> [Directions]
Give back the lines below verbatim, omitting all pictures.

> [Records supplied]
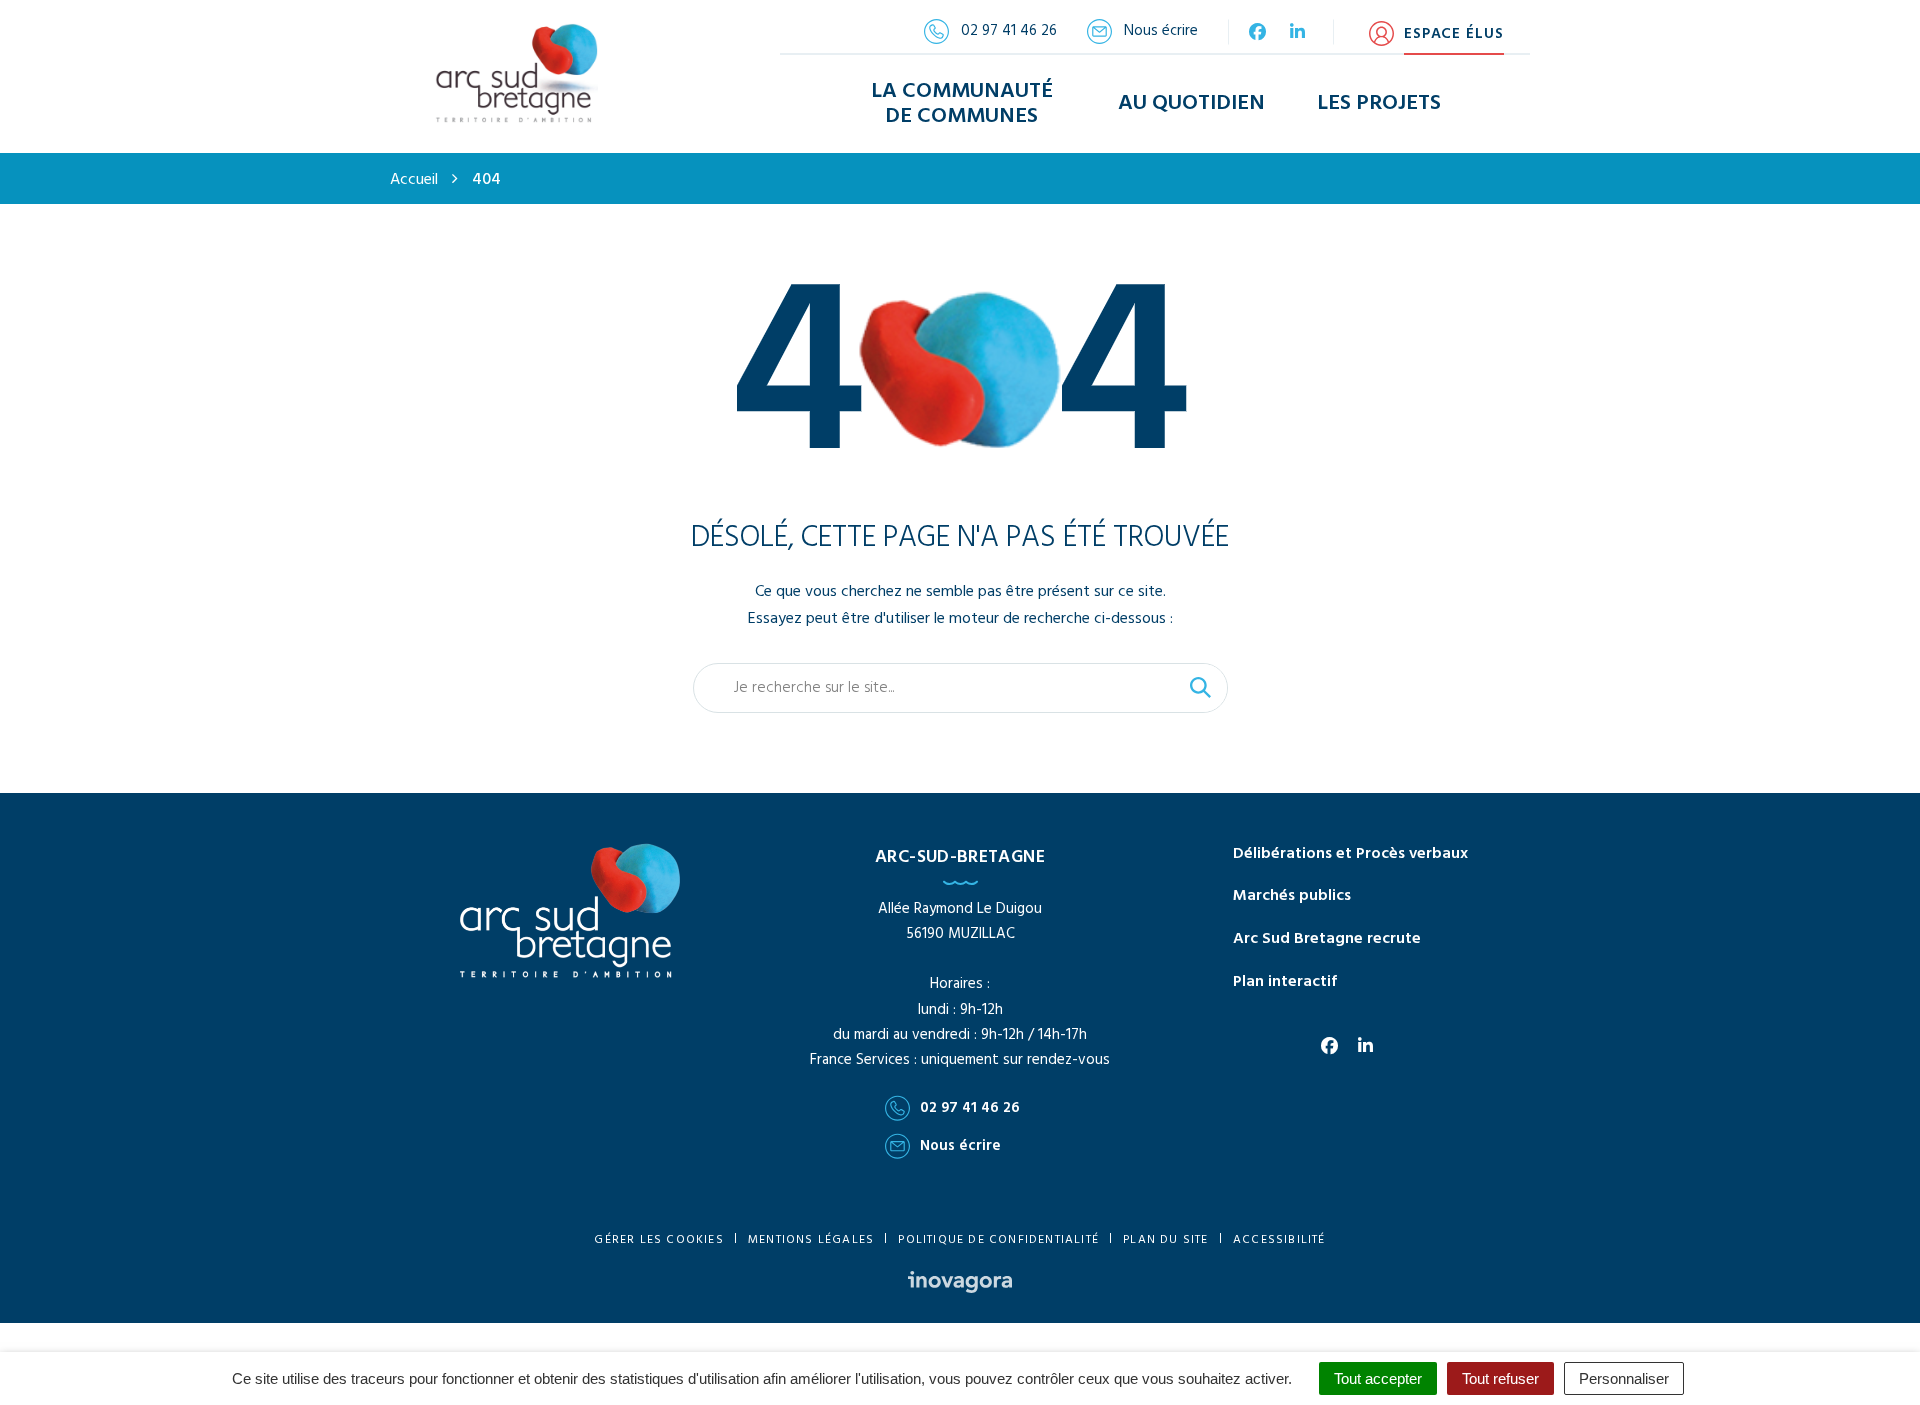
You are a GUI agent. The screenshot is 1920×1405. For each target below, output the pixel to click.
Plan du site (1165, 1240)
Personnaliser (1624, 1378)
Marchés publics (1292, 896)
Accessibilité (1279, 1240)
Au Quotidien (1191, 103)
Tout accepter (1378, 1378)
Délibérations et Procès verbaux (1350, 854)
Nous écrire (960, 1146)
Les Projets (1379, 103)
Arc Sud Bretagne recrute (1327, 939)
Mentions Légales (811, 1240)
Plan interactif (1285, 982)
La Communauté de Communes (962, 104)
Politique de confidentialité (998, 1240)
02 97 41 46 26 (970, 1108)
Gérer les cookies (658, 1240)
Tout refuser (1500, 1378)
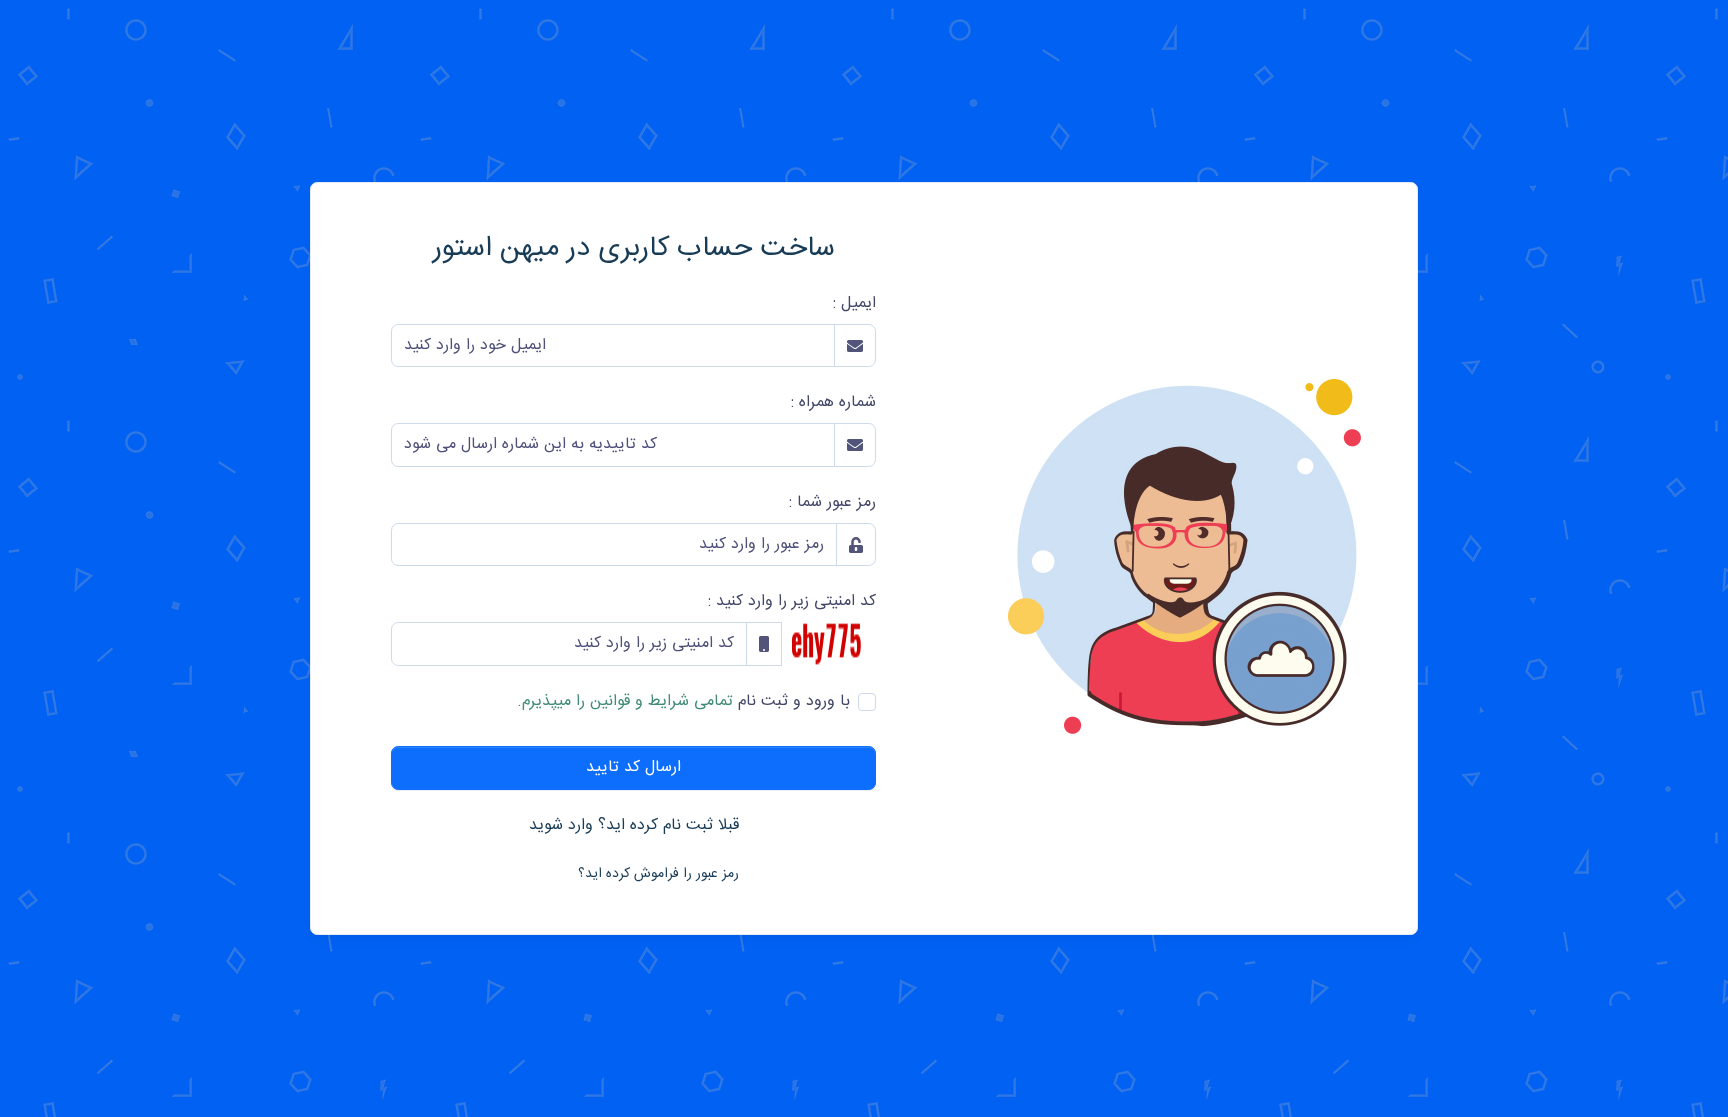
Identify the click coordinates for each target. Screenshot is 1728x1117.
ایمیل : (854, 304)
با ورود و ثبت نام (683, 702)
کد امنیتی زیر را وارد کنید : (792, 602)
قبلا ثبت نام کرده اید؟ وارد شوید (634, 825)
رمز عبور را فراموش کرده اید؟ (658, 874)
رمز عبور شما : (832, 503)
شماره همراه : (833, 403)
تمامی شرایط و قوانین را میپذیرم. (625, 701)
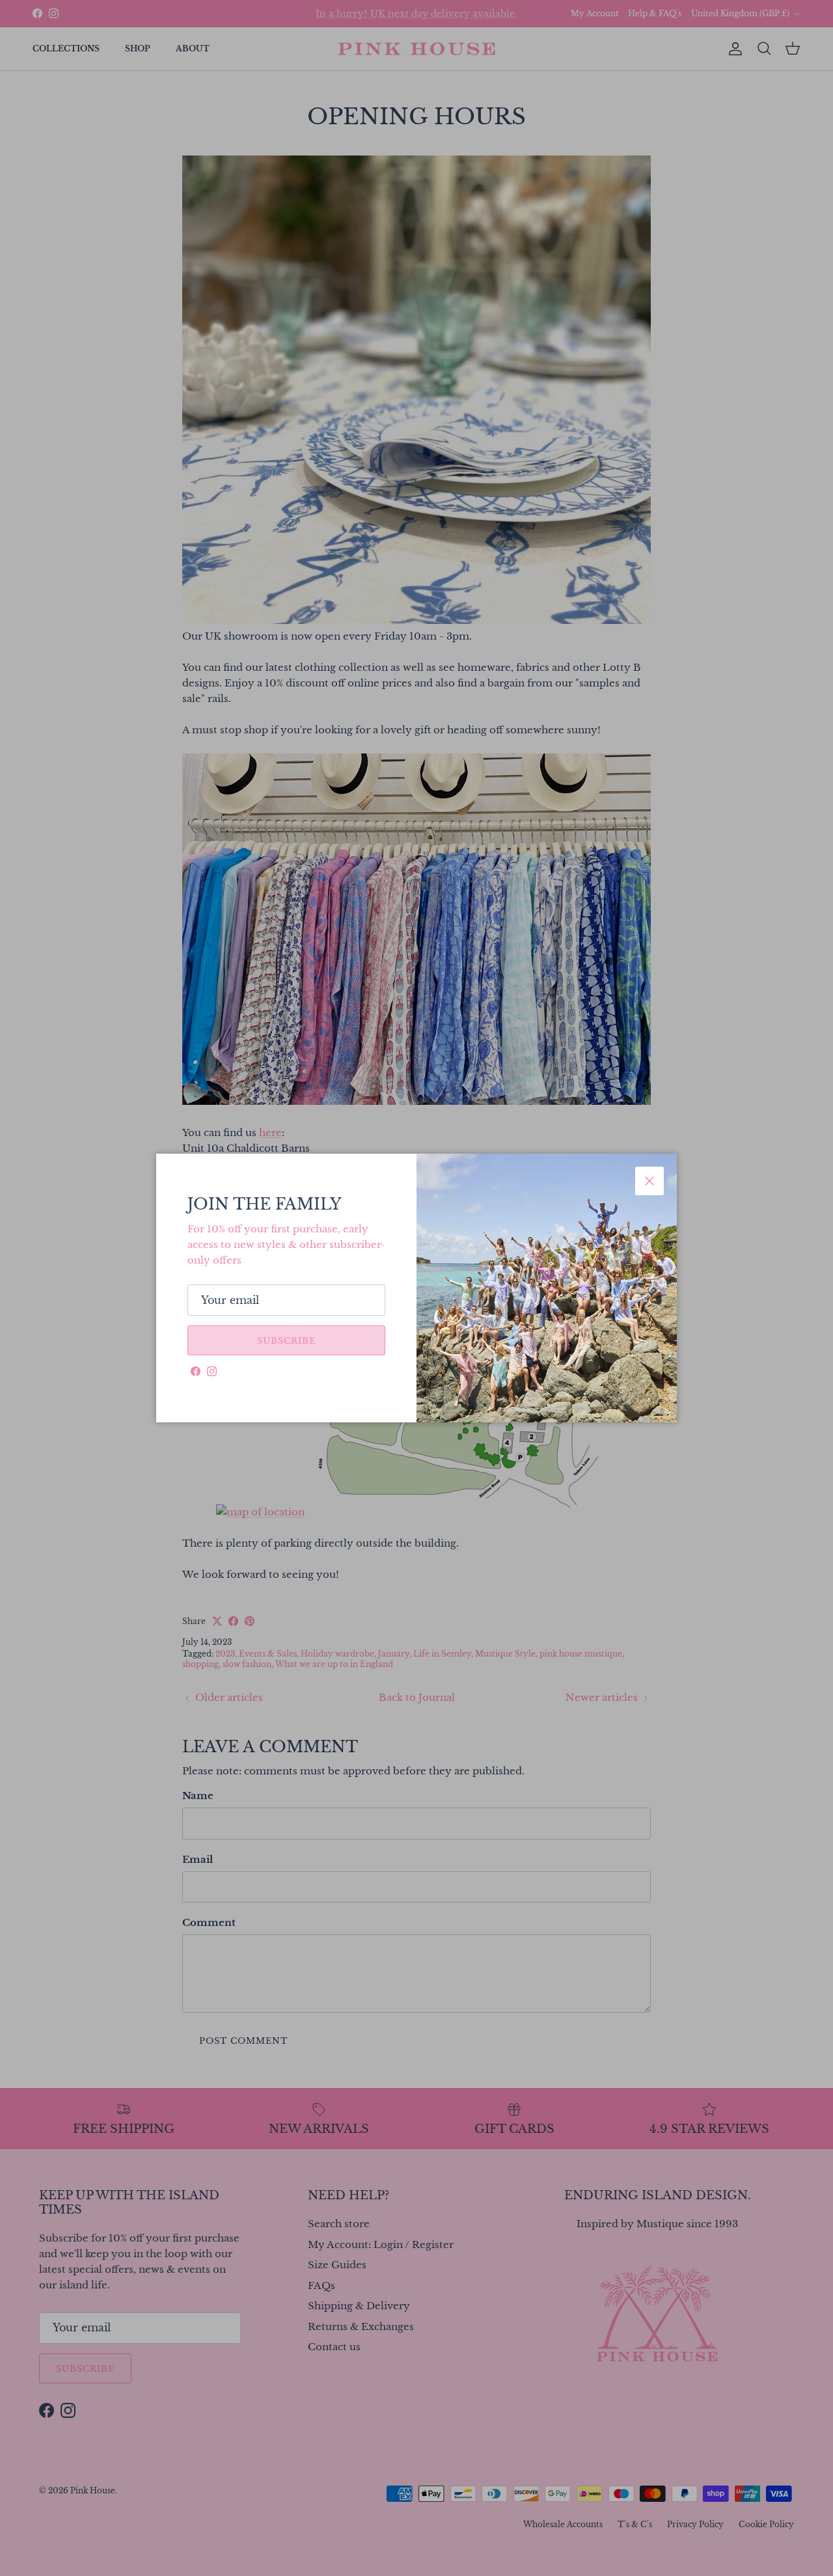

> [Task result]
You are a GUI agent. The screenshot is 1920×1405. For each target below, output the pixel to click.
Plan du site (1165, 1240)
Personnaliser (1624, 1378)
Marchés publics (1292, 896)
Accessibilité (1279, 1240)
Au Quotidien (1191, 103)
Tout accepter (1378, 1378)
Délibérations et Procès verbaux (1350, 854)
Nous écrire (960, 1146)
Les Projets (1379, 103)
Arc Sud Bretagne recrute (1327, 939)
Mentions Légales (811, 1240)
Plan interactif (1285, 982)
La Communauté de Communes (962, 104)
Politique de confidentialité (998, 1240)
02 97 41 46 26 (970, 1108)
Gérer les cookies (658, 1240)
Tout refuser (1500, 1378)
Identify the click coordinates for each target. Screenshot is 1728x1117.
ایمیل : (854, 304)
با ورود و ثبت نام (683, 702)
کد امنیتی زیر را وارد کنید : (792, 602)
قبلا ثبت نام کرده اید؟ وارد شوید (634, 825)
رمز عبور را فراموش کرده اید؟ (658, 874)
رمز عبور شما : (832, 503)
شماره همراه : (833, 403)
تمامی شرایط و قوانین را میپذیرم. (625, 701)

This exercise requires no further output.